Así estoy yo. La morfina mental que tenía se ha disminuido. Esos pequeños episodios donde volvía a la realidad de su ausencia se han vuelto más constantes. Ya no es el impulso de querer llamarla a medio día para ver cómo está, o de sentir como si se hubiera ido de vacaciones. No. Ya ahora es caer en cuenta de que nunca más que llame a mi casa voy a escuchar su voz, y que sus vacaciones son permanentes, so pena de que nunca podré abrazarla para darle la bienvenida. De cierta forma es como retorceder en el proceso de duelo. Es aumentar el llanto. Es el no poder entender el por qué ella, por qué de esa manera y por qué tan pronto. Es retomar el camino y aprender a vivir de maneras distintas.

Este reajuste, readaptación, es por si sola una aventura. Hacer tareas y preocuparse por cosas que nunca te hubieran pasado por la cabeza. Tomar decisiones. Idear planes. Todo sin embargo, sin poder apartar de mi mente a ese ser que ya no está, a pensar en cómo lo hubiera resuelto ella. A precisamente extrañarla más porque ella hibiera tenido la solución mientras yo sigo dándole vueltas.
Es la vida, dirán. Pero es dura. A pesar de eso, no podría decir que daría la vida por mi mamá, porque sin miedo a equivocarme, estoy segura de que mami no hubiera querido vivir su vida sin su única hija a la par.
La readaptación también abre nuevas formas de ver el mundo. Ese darle vueltas a una idea que hace unos años no te hubieras creído capaz de tener.

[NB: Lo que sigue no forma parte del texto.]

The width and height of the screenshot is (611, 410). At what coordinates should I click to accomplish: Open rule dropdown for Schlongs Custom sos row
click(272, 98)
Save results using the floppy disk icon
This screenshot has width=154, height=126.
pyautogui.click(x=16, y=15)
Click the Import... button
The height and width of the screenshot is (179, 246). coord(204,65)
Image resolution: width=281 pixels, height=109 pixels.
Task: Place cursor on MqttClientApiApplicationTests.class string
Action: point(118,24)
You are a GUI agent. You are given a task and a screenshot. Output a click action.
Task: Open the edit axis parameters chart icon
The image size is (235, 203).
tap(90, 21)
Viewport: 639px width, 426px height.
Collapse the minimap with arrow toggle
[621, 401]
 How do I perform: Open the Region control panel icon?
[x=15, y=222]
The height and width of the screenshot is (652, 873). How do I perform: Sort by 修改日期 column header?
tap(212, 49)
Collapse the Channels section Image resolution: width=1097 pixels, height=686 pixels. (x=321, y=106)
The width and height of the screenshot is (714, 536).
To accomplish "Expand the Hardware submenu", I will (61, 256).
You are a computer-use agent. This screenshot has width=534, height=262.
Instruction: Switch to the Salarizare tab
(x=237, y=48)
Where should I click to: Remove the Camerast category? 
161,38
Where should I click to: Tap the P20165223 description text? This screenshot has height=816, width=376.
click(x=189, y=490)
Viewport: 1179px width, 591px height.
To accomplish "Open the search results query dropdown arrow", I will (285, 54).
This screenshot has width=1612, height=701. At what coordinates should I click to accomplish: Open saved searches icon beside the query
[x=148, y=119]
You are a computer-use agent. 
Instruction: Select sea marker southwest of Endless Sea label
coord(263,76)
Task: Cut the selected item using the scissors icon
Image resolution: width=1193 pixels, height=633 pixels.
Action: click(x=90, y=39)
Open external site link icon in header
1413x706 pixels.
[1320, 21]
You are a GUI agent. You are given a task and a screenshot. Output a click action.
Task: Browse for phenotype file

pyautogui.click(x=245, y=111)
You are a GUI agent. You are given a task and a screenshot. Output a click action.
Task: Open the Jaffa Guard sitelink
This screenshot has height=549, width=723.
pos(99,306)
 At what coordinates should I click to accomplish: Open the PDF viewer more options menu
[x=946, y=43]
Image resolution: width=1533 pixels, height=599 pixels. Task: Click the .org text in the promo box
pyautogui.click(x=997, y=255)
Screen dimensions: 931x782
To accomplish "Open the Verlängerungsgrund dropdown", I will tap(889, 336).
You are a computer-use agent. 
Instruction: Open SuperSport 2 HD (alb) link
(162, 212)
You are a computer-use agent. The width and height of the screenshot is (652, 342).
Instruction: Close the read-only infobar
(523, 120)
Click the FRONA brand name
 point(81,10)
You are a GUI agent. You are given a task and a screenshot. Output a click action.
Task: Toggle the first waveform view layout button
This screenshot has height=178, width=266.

Afortunadamente no estoy sola. Me he dado cuenta de eso en este proceso. Reafirmé el cariño de la gente. La buena voluntad de muchos. Me hace creer que aún hay esperanza en este mundo. (Por cierto. Gracias de nuevo a todos). Me hace creer que puedo depositar esa confianza en un ser humano. Ahorita, más específicamente, en el que se ha vuelto mi compañero y me ha pedido que me quede con él el resto de nuestras vidas. Mami estaría sorprendida de mi respuesta. Pero sobre todo, estaría contenta.